Na poddaszu trzyma szczątki dwóch amerykańskich myśliwców Airacobra, szturmowca Henschel Hs129, Petlakowa, Lisunowa spod Chrzelic i pilotowanej przez Rosjan amerykańskiej Dakoty.
W tym miejscu historia nabiera barw, bo łączy się z losami Ericha Hartmanna, jednego z największych asów niemieckiego lotnictwa. Pilot, który chwalił się 352 zestrzeleniami, stacjonował jakiś czas na lotnisku w Wierzbiu. – Jego największą dumą była jednak nie liczba zestrzelonych maszyn, ale to, że prawie nigdy nie stracił swojego bocznego. Zdarzyło się to tylko raz, właśnie tutaj. I opowiada o usilnych prośbach majora Capito, latającego wcześniej transportowcami, którego pod koniec wojny z braków kadrowych przesunięto do myśliwców. Pragnął on choć raz zostać bocznym sławnego pilota. Ten zgodził się zabrać go na bezpieczny, zdawało się, patrol, pod warunkiem, że gdyby coś się działo, będzie natychmiast wykonywał wszystkie polecenia i trzymał się blisko dowódcy. Gdy podczas lotu zaatakowała ich grupa Rosjan, Hartmann wykonał sprawnie zwrot pod atakujące samoloty. Capito, lecący czarną „7”, zrobił to samo, ale po większym łuku i trafiła go seria z broni przeciwnika.
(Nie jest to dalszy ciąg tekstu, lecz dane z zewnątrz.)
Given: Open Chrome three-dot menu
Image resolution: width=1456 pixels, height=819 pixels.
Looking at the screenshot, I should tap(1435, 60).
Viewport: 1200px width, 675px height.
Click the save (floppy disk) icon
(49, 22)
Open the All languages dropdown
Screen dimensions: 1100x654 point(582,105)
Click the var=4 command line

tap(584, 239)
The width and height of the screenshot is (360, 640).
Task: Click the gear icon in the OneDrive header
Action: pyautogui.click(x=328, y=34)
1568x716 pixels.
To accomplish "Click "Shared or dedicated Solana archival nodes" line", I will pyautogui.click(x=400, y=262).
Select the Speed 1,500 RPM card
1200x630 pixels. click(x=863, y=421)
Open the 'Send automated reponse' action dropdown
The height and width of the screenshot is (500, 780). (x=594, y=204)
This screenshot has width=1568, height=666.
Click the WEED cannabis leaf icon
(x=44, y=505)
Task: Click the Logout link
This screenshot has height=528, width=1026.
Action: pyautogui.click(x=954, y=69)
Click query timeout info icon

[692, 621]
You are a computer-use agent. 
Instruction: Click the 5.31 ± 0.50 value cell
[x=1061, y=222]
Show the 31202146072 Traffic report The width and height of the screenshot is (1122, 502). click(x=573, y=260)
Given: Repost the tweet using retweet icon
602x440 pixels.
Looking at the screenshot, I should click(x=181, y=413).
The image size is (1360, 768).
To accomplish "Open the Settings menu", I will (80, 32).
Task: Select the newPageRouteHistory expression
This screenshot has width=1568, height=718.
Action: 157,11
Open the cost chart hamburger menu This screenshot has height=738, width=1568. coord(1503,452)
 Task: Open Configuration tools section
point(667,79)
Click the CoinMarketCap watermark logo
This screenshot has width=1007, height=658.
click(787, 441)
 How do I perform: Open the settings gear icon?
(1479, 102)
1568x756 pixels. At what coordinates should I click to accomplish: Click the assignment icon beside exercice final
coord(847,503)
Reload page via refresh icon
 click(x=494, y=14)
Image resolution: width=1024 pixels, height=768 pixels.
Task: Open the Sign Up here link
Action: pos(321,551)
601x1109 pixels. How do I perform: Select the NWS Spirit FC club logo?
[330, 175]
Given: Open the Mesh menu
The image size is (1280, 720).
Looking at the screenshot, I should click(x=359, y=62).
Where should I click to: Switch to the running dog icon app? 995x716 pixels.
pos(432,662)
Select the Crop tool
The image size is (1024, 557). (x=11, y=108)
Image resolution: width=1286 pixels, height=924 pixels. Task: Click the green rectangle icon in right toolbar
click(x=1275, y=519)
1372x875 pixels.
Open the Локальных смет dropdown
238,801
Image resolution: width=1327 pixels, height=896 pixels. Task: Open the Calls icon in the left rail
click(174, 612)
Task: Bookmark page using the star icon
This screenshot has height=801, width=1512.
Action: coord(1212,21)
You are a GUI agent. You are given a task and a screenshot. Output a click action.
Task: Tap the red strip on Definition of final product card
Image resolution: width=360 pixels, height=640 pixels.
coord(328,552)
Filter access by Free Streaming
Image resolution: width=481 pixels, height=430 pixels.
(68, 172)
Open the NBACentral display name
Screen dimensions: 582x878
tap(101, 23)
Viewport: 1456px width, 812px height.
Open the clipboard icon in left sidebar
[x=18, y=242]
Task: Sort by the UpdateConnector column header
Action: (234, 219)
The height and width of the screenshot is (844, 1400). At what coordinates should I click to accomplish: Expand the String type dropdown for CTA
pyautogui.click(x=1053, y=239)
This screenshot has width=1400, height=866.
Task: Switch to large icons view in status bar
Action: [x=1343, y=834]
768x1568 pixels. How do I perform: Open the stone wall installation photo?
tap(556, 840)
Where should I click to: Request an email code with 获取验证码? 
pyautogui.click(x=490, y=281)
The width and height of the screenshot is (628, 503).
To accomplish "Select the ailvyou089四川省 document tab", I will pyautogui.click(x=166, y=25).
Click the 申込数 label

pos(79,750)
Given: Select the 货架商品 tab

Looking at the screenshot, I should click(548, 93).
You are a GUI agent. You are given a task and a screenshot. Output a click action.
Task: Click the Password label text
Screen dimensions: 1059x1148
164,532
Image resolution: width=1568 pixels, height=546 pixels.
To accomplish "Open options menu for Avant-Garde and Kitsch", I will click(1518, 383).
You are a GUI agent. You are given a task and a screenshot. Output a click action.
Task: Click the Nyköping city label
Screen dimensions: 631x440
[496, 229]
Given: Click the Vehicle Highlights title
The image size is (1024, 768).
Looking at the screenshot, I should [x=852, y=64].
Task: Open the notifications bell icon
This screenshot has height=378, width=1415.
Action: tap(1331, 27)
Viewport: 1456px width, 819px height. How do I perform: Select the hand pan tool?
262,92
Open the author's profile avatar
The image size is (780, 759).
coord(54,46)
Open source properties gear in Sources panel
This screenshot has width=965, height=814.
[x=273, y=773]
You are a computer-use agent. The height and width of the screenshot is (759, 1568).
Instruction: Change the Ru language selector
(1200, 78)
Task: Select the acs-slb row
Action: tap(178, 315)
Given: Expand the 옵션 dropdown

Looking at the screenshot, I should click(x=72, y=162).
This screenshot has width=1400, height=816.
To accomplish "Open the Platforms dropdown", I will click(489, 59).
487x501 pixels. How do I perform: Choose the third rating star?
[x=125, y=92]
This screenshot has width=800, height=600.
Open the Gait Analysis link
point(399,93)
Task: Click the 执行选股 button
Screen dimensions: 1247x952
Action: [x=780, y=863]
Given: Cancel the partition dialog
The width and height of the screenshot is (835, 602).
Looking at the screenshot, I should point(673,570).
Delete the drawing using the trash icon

Niemiecki as wydał bocznemu rozkaz, by wyskoczył, bo jego maszyna się pali, a sam zestrzelił napastnika. Capito bezpiecznie wrócił do bazy.
Szczątki jego maszyny są u pasjonata z Mańkowic, nie odnalazł on natomiast jeszcze rosyjskiego wraku.
Lotniczy Sherlock Holmes
Niemałą satysfakcję sprawiło kolekcjonerowi rozpoznanie wśród sterty blach rosyjskiego wraku samolotu typu Douglas Boston, na podstawie jednej z klapek i fragmentu osłony. Uzyskanie jakichś dokumentów uwiarygodnia przypuszczenia, wyjaśnia kilka zagadek albo potwierdza relacje ludzi. Przy rekonstrukcji historii bywa problem z uzyskaniem danych z archiwów, zwłaszcza rosyjskich. Tu pomagają mu znajomi Polacy, Czesi i Niemcy. Jeśli się uda, na podstawie informacji z obu stron i opowieści miejscowych udaje się odtworzyć przebieg zdarzeń. Czasem ustalenie losów mocno utrudnia zwykła literówka. Albo są dane o zestrzeleniu, ale nie ma wraku. Odnalezione elementy to często jedyny dowód dla modelarzy, jakie barwy, jaki kamuflaż miały poszczególne samoloty w kolejnych etapach wojny, by wiernie odwzorować je na modelach.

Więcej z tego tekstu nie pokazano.